Start of MATERIAL PROVIDED

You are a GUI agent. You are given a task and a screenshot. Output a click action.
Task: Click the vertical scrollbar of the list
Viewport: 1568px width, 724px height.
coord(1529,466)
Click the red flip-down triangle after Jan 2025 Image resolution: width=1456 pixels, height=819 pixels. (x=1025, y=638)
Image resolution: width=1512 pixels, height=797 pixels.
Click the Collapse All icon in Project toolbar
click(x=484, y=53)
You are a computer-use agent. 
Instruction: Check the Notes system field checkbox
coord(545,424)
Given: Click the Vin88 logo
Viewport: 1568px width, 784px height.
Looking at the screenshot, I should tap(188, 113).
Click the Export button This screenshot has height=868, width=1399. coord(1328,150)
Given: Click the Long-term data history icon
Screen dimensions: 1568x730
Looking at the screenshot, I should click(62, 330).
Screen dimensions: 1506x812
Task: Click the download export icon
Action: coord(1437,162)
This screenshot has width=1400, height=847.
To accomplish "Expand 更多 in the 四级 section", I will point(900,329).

End of MATERIAL PROVIDED

§ EXERCISE BRIEF
The reply should restate the records above in full, character for character.

§ REPLY TO THE TASK
You are a GUI agent. You are given a task and a screenshot. Output a click action.
Task: Click the vertical scrollbar of the list
Viewport: 1568px width, 724px height.
coord(1529,466)
Click the red flip-down triangle after Jan 2025 Image resolution: width=1456 pixels, height=819 pixels. (x=1025, y=638)
Image resolution: width=1512 pixels, height=797 pixels.
Click the Collapse All icon in Project toolbar
click(x=484, y=53)
You are a computer-use agent. 
Instruction: Check the Notes system field checkbox
coord(545,424)
Given: Click the Vin88 logo
Viewport: 1568px width, 784px height.
Looking at the screenshot, I should tap(188, 113).
Click the Export button This screenshot has height=868, width=1399. coord(1328,150)
Given: Click the Long-term data history icon
Screen dimensions: 1568x730
Looking at the screenshot, I should click(62, 330).
Screen dimensions: 1506x812
Task: Click the download export icon
Action: coord(1437,162)
This screenshot has width=1400, height=847.
To accomplish "Expand 更多 in the 四级 section", I will point(900,329).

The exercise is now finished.